Stored data:
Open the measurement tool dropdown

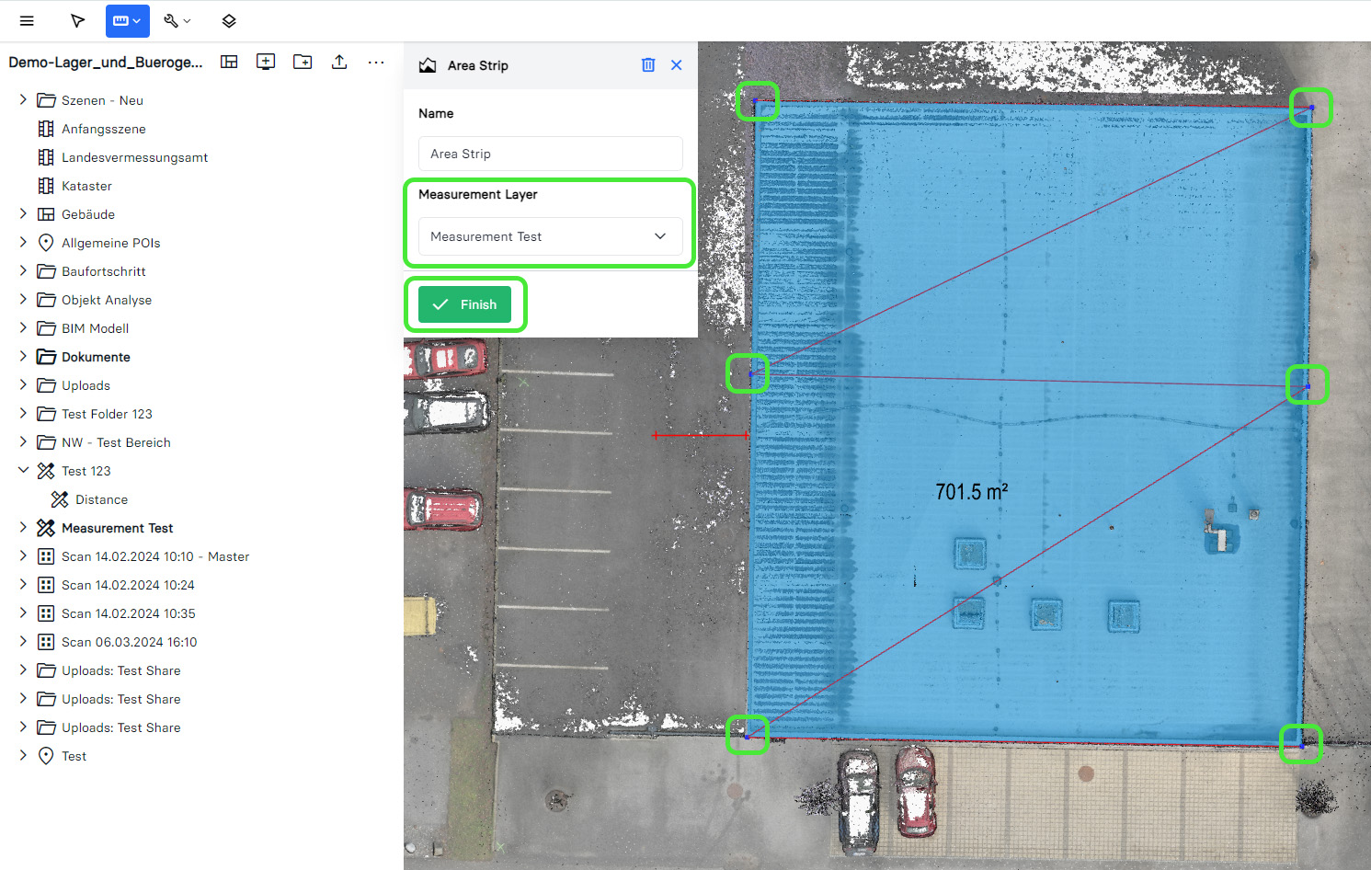(128, 20)
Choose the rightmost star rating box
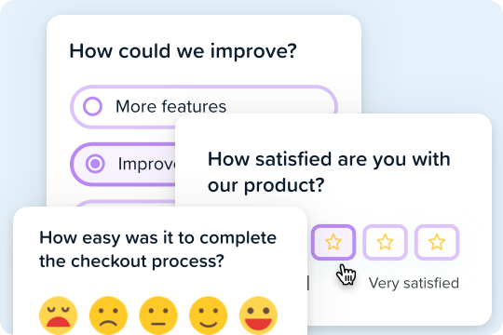This screenshot has height=335, width=503. tap(437, 242)
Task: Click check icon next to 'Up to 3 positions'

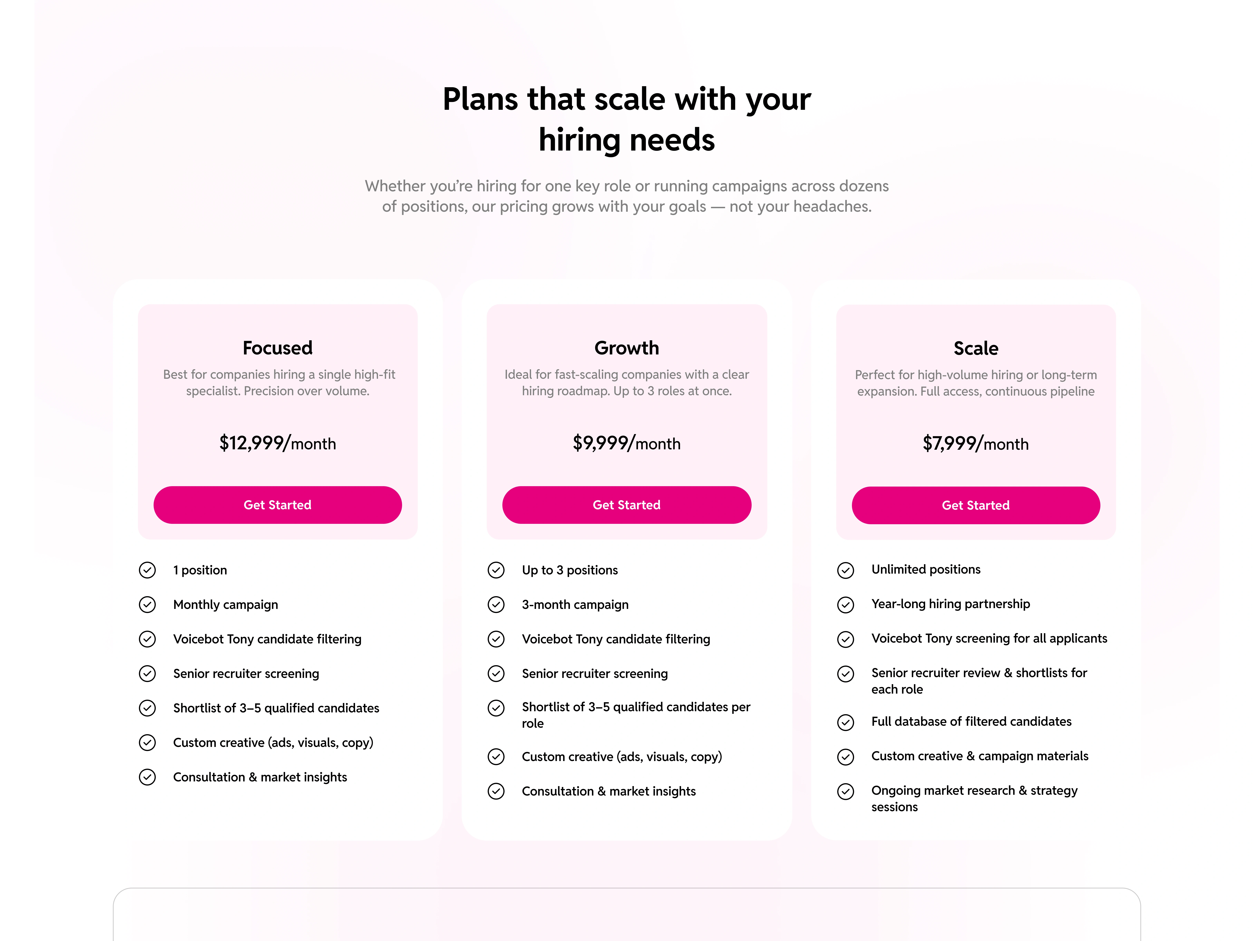Action: (x=496, y=570)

→ Work task: Retype each line of the records exactly as it reads; no pictures belong in the copy.

→ Solution to this task:
Open the measurement tool dropdown

(128, 20)
Choose the rightmost star rating box
This screenshot has height=335, width=503. tap(437, 242)
Task: Click check icon next to 'Up to 3 positions'

Action: (x=496, y=570)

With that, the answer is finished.